Vatican City, 26 June 2016 – During his return flight from Armenia to Italy, the Pope, as usual, responded to questions from some of the journalists who accompanied him on the aircraft, beginning with an Armenian reporter who wanted to know about the Holy Father’s impressions, and his message and prayers for the Armenian people.

The Pope answered that he hoped for justice and peace for the Armenian people, a “courageous people”: “I know that many work for this and I too was very glad, last week, when I saw a photograph of President Putin with the two presidents of Armenia and Azerbaijan: at least they are talking. And also with Turkey: the president of the Republic, in his welcome address, spoke clearly. He had the courage to say ‘let’s agree, let’s forgive each other and look to the future’. This takes great courage”.

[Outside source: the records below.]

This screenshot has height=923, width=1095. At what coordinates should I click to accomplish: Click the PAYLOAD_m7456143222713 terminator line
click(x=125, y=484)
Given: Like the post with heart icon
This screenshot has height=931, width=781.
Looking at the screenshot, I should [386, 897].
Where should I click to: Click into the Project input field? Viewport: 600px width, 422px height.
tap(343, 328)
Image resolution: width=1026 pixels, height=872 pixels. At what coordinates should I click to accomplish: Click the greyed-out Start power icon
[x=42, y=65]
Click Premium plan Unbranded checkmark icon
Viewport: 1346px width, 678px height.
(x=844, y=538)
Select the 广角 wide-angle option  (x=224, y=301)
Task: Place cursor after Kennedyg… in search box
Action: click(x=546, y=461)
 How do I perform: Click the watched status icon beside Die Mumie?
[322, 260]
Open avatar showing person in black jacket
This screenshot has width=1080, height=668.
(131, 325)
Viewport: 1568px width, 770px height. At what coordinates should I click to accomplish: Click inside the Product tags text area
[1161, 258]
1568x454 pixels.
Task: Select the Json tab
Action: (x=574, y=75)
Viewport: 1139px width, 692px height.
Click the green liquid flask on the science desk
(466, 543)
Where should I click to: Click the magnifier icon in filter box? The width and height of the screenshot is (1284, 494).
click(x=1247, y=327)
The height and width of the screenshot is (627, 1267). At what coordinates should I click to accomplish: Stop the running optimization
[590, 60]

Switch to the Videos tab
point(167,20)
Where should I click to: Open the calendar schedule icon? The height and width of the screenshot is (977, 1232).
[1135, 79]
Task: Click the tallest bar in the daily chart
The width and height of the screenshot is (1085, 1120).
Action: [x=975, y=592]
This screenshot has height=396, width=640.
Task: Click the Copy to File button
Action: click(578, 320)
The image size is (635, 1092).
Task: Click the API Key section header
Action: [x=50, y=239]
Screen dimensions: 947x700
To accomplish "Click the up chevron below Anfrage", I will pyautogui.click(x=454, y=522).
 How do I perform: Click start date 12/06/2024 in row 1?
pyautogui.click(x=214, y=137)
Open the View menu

He then reiterated that the Armenian people have suffered greatly and that the icon of this is “a life of stone and a tenderness of a mother. It has carried crosses, but stone crosses - but it has not lost its tenderness, art, music, those ‘suspended chords’, so difficult to understand and with great geniality. A people who has suffered so much in its history and only faith … has kept it on its feet. The fact is that it was the first Christian nation is not enough: it was the first Christian nation because the Lord blessed it, because it had the saints, martyrs, bishops … and therefore, with her resistance Armenia has made herself a “stony skin”, let’s say, but has not lost the tenderness of a maternal heart. Armenia is also a mother”.

The second question was again from an Armenian representative, regarding the Pope’s upcoming visit to Azerbaijan, and what the Pope and the Holy See may do to promote reconciliation between this country and Turkey.

“I will speak to the Azerbaijanis of the truth of what I have seen, of what I have felt and I will also encourage them. I have met the Azerbaijani president and I have spoken with him. I will also say that not making peace over a little piece of land – which is not a big deal – is something dark, is it not? But I say this to all the Armenians and the Azerbaijanis… Possibly, they can’t agree on the ways of making peace, and on this they need to work. But I don’t know what else to say… I will say what comes to my heart at the time, but always in a positive way, seeking viable solutions that work.

A French journalist then asked why Francis had decided to add the word “genocide” to his address at the presidential palace, and whether he thought that touching on such a painful theme would be useful for peace in such a complicated region.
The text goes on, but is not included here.